* TASK TO CARRY OUT
From the records below, copy out each line that has the word "agent".

* RECORDS SUPPLIED
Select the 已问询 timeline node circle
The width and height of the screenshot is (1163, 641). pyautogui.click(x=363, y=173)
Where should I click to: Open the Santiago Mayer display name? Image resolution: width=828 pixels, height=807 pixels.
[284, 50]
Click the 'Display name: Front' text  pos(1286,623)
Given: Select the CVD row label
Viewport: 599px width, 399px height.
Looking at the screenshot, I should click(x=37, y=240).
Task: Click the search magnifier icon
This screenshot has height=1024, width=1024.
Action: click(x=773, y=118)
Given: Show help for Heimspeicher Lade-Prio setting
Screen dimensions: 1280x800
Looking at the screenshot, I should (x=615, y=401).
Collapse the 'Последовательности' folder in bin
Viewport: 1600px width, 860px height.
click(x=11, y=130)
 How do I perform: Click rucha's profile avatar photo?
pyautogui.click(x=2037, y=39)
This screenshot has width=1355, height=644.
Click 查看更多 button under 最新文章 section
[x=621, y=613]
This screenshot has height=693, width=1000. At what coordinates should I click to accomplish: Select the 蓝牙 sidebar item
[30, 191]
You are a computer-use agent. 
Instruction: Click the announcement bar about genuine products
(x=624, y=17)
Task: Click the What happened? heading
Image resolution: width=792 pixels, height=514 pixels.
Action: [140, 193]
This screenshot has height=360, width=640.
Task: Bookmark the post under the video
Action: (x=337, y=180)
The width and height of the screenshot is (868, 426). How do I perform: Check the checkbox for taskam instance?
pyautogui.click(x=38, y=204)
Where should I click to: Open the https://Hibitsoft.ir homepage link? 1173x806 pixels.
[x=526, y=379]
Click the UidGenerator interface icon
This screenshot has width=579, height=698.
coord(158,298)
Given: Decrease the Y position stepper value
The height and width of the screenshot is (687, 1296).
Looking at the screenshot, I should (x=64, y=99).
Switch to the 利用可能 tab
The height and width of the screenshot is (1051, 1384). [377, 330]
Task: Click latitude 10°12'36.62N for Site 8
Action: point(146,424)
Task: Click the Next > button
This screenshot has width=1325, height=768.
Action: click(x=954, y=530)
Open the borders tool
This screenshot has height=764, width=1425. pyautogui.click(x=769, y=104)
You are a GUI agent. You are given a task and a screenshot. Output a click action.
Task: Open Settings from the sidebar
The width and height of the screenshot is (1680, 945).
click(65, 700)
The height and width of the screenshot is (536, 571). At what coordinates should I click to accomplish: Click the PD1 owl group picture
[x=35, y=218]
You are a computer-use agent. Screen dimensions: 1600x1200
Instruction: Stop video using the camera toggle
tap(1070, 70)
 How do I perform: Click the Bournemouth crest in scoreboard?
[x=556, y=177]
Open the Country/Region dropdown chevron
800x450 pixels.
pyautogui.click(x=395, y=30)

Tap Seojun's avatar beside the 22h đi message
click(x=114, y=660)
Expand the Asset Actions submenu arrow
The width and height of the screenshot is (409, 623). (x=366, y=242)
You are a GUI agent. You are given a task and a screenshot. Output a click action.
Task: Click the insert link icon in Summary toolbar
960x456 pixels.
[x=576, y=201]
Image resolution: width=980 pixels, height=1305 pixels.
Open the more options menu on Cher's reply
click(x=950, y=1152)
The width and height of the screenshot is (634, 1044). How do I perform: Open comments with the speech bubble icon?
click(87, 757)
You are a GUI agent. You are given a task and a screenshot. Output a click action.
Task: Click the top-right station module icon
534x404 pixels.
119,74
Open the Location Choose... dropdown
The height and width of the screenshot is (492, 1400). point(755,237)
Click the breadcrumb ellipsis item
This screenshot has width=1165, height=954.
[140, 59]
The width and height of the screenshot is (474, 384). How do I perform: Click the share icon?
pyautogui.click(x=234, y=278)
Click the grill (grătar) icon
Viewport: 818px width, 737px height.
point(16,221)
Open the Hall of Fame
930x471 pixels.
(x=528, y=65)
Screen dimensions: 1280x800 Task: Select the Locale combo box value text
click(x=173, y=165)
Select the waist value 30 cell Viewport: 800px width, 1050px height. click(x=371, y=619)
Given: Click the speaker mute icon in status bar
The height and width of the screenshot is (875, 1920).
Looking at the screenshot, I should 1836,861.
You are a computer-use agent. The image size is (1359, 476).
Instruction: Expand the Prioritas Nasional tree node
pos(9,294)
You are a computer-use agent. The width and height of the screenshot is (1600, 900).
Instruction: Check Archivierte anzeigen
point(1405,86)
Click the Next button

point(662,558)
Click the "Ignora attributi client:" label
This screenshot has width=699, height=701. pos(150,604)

* YOUR RESPONSE
You are a computer-use agent. 
You are a GUI agent. You are given a task and a screenshot. Output a click action.
You are a computer-use agent. Screen dimensions: 1600x1200
You are a GUI agent. You are given a task and a screenshot. Output a click action.
You are a GUI agent. You are given a task and a screenshot. Output a click action.
You are a computer-use agent. The image size is (1359, 476).
You are a computer-use agent. The width and height of the screenshot is (1600, 900).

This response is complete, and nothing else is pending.